___ Data shown ___
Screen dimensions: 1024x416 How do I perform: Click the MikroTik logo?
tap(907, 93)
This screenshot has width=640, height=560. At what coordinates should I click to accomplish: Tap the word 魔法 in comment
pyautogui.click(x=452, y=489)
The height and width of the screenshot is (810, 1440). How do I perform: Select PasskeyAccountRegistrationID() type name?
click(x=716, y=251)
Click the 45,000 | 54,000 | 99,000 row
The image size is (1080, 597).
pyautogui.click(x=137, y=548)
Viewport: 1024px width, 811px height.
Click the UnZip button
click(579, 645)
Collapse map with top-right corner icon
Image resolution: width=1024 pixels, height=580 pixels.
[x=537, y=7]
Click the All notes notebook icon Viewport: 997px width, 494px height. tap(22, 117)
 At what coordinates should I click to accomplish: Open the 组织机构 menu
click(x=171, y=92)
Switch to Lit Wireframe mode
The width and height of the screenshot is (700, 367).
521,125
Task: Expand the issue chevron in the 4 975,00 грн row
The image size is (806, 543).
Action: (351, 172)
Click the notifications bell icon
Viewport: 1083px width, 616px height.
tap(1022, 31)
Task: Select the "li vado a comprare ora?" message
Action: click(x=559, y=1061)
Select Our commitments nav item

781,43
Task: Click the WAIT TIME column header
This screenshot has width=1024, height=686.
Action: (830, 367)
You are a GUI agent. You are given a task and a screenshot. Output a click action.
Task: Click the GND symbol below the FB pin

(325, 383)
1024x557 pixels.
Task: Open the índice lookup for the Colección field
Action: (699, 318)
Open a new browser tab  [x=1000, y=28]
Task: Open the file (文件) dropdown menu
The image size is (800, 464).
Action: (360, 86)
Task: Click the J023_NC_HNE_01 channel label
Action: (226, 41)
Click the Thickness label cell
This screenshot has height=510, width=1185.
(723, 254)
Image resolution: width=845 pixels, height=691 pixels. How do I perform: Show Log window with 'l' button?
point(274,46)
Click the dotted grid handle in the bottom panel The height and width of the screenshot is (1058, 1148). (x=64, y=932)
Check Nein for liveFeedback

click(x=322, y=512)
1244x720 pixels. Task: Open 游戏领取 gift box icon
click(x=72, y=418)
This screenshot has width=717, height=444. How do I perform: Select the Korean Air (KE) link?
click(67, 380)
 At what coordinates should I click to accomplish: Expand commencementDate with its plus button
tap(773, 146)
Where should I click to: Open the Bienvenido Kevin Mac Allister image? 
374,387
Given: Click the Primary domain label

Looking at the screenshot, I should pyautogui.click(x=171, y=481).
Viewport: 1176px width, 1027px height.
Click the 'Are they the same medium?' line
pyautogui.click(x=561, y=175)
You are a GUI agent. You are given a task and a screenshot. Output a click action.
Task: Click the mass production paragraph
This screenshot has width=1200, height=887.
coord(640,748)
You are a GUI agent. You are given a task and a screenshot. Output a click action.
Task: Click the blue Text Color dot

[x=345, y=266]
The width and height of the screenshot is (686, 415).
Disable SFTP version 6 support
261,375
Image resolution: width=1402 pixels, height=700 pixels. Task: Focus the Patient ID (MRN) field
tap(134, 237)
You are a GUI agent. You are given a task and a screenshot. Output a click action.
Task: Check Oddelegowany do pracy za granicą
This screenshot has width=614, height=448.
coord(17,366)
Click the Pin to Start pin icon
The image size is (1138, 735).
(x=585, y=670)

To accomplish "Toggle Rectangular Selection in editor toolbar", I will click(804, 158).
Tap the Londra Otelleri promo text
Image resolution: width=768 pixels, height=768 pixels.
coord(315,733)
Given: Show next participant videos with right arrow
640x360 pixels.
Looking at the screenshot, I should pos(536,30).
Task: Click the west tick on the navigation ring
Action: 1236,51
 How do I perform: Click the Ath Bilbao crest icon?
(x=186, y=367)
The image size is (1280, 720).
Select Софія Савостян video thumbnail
___
*What to produce*. Looking at the entries above, count each line that includes the string "right" and give only the total.

*Exercise result*. 2